*YOUR INSTRUCTIONS*.
Ignoring the images, restate the records below word for word.

----

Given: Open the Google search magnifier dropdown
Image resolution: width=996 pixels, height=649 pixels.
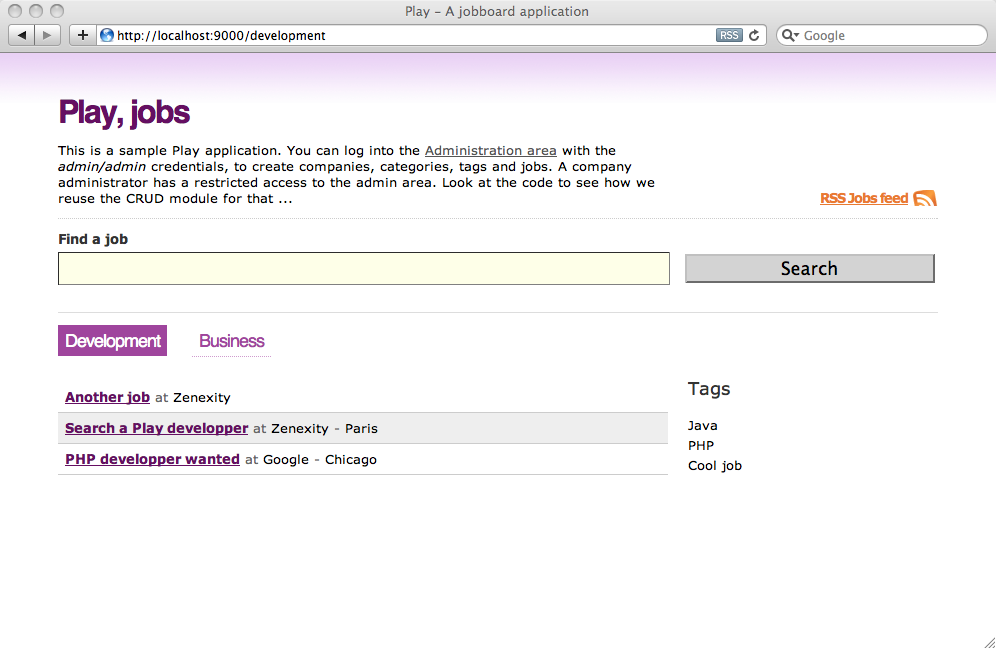Looking at the screenshot, I should tap(790, 35).
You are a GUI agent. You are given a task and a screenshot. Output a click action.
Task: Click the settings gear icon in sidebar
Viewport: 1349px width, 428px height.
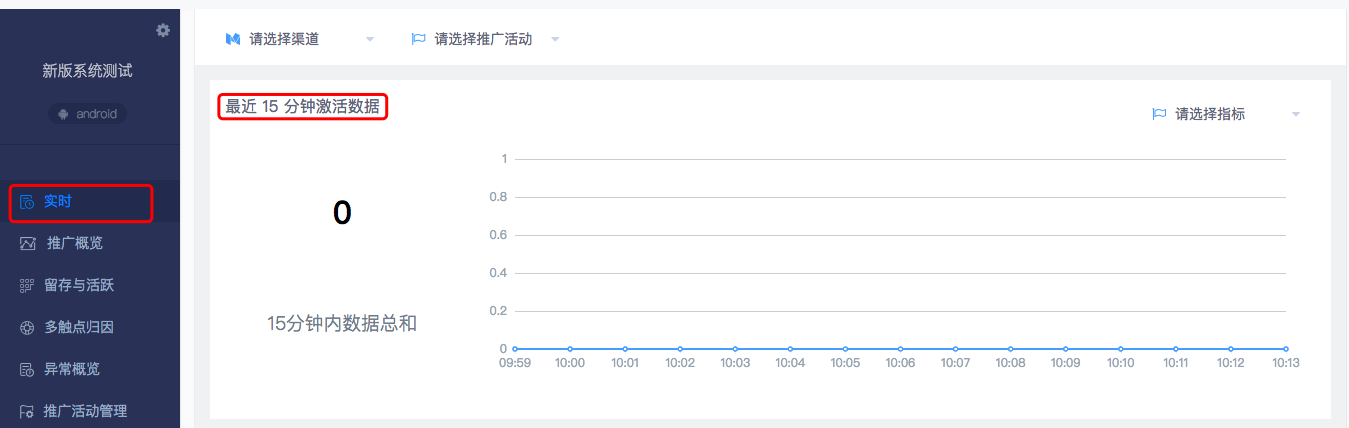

----

*ANSWER TO THE PROBLEM*.
Given: Open the Google search magnifier dropdown
Image resolution: width=996 pixels, height=649 pixels.
Looking at the screenshot, I should tap(790, 35).
You are a GUI agent. You are given a task and a screenshot. Output a click action.
Task: Click the settings gear icon in sidebar
Viewport: 1349px width, 428px height.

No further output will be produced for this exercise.